Veuillez m’en excuser madame la jument verte.
😀
Sacrée Gélusine !
j’aime bien la morale (si c’est une morale) : « Bien que l’on sache tous très bien qu’au fond, on sait qu’on ne sait jamais ».
Ah ce Gabin ! Un mec bien !
Je ne sais pas si on peut appeler ça une morale moi non plus.
Eh bien, on tire une ficelle et la pelote continue à se dévider et c’est très bien car les mots sont une fontaine de jouvence : ils résonnent, font des petits, grandissent, s’épanouissent et ne meurent jamais, merveille ! Ca, au moins, c’est une certitude, non ?
Ce sont des mots fleuve, où se jettent les rivières coulant de source.
Mais de certitude, point.
Les ficelles des mots sont impénétrables.
Voici un conte de fée bien plus réjouïssant que ceux de mon enfance.

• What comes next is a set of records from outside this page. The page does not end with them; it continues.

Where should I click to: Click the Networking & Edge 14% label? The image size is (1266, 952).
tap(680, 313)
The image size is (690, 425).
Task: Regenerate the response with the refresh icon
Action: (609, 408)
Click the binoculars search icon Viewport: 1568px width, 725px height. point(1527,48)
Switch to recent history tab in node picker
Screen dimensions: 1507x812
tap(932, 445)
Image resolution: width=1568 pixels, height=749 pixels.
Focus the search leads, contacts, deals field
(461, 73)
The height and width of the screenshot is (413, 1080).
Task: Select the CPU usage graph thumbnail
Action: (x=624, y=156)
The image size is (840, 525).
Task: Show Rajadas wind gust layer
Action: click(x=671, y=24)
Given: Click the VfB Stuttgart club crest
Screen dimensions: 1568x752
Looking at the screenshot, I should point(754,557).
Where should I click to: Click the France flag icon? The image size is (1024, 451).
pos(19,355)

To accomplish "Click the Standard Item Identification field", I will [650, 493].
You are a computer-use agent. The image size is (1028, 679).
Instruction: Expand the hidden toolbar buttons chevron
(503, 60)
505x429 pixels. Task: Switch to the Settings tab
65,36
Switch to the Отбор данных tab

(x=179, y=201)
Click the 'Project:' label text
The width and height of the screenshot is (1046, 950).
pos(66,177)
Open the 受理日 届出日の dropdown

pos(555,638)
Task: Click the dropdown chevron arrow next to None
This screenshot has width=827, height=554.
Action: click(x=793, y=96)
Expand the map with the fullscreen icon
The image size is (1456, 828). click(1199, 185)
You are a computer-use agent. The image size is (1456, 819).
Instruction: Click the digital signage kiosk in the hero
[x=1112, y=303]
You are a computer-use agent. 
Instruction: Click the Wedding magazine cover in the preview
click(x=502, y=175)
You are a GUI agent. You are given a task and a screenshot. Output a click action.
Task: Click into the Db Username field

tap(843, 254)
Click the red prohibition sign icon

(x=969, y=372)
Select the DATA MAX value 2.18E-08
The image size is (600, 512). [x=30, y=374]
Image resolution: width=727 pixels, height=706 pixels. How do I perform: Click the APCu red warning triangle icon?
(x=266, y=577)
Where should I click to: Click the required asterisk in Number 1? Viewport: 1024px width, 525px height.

Gélusine a un je ne sais quoi d’émoustillant et le polymorphe foisonnant qui me met en joie. Bonne journée. Hervé.
Mettre en joie est une bonne chose, bonne journée à toi aussi, Hervé, merci de relever le côté émoustillant de la chose. 😉
Il faut des références pour te lire. Quand on tombe d’emblée sur « toupet courbé, Gustave « , ça maintient en éveil. J’aime aussi « Eddy Merxeinstein », illustre physicien cavaleur, euh, non… pédaleur.
Mais on apprend des choses aussi. Je ne savais pas pour Perséphone et la grenade. Honte à moi et félicitations à toi!
Ah ! La mythologie ! Une passion.
C’est une prof du collège qui m’a transmis le virus.
Depuis, je n’ai eu de cesse d’aller découvrir et redécouvrir les mythes.